Em um dia marcado por otimismo no mercado financeiro, a bolsa de valores brasileira ultrapassou a barreira dos 161 mil pontos, estabelecendo um novo recorde de fechamento. Paralelamente, o dólar registrou queda, atingindo o menor patamar das últimas duas semanas.
O Ibovespa, principal índice da B3, encerrou o dia aos 161.092 pontos, impulsionado por uma alta de 1,56%. Este resultado não apenas recuperou as perdas do dia anterior, mas também superou o recorde anterior de 159 mil pontos, atingido no final da semana passada.

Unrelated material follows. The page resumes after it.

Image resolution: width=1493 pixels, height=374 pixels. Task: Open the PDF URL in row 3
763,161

Na avaliação semanal, a bolsa brasileira acumula uma valorização de 1,27%. No acumulado de 2025, o Ibovespa já registra ganhos expressivos de 33,93%.
O mercado de câmbio também apresentou desempenho favorável. O dólar comercial encerrou o dia cotado a R$ 5,33 para venda, com uma retração de R$ 0,028 (-0,52%). Apesar da estabilidade observada no início do dia, a moeda americana apresentou queda ao longo da tarde, encerrando na mínima diária.

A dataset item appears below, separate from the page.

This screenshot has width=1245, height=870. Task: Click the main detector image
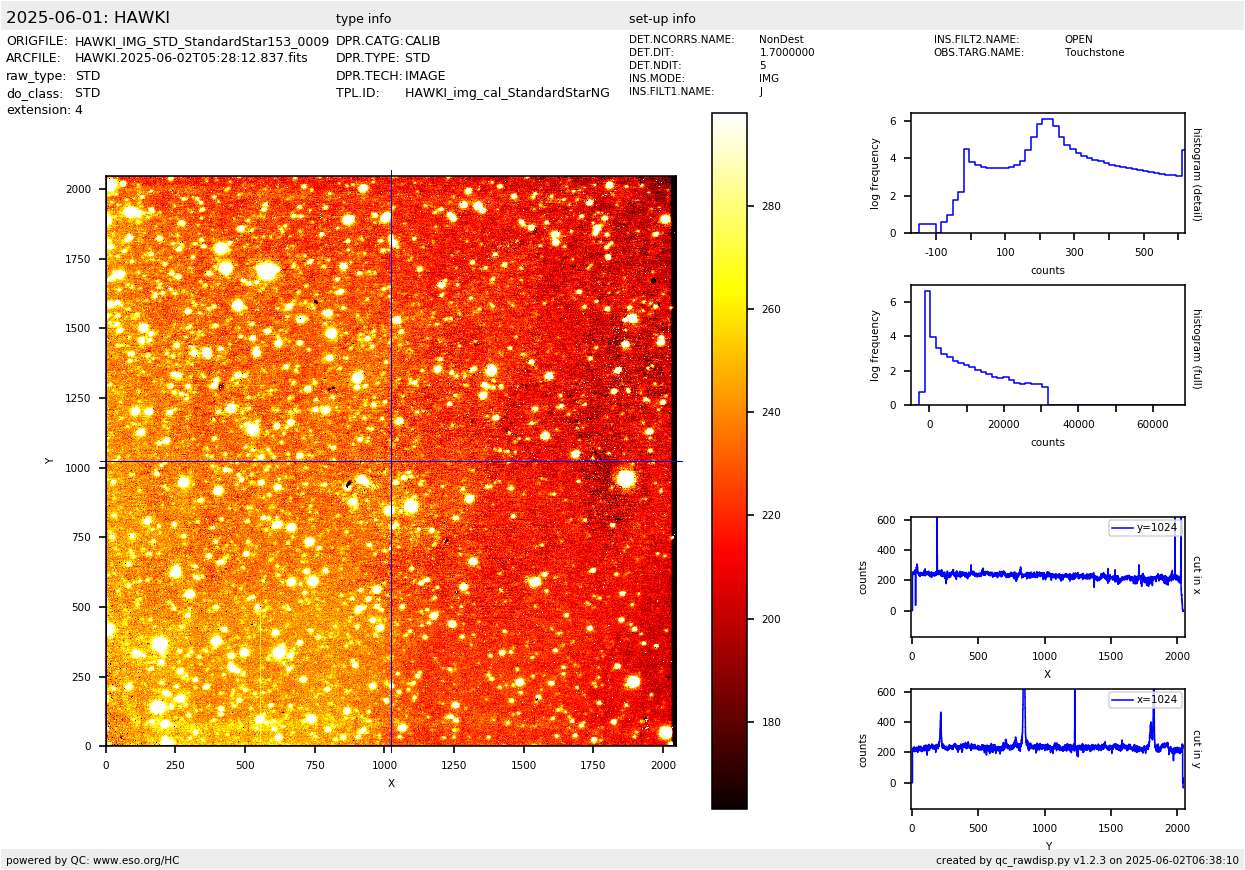coord(390,461)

A moeda estadunidense atingiu seu menor nível desde 18 de novembro, acumulando uma desvalorização de 13,75% no ano de 2025.
Fatores tanto internos quanto externos influenciaram o desempenho do mercado. No cenário internacional, a queda das taxas dos títulos públicos dos Estados Unidos, impulsionada pelas expectativas de que o Federal Reserve poderá reduzir as taxas de juros na próxima reunião, exerceu pressão sobre o dólar em escala global.
No âmbito doméstico, a aprovação no Senado do projeto de lei que aumenta a taxação de fintechs e empresas de apostas esportivas foi recebida positivamente pelos investidores. A medida é vista como um auxílio para o governo no cumprimento das metas fiscais para 2026.
Adicionalmente, o aumento de 0,1% na produção industrial em outubro contribuiu para o impulso da bolsa. Apesar do resultado positivo, o índice ficou abaixo das expectativas, aumentando as chances de o Banco Central iniciar o ciclo de cortes nas taxas de juros já em janeiro.
A queda do dólar se intensificou e a bolsa ampliou seus ganhos após a divulgação da conversa telefônica entre os presidentes do Brasil e dos Estados Unidos. Em declaração, o presidente americano elogiou o presidente brasileiro, atenuando as tensões entre os dois países.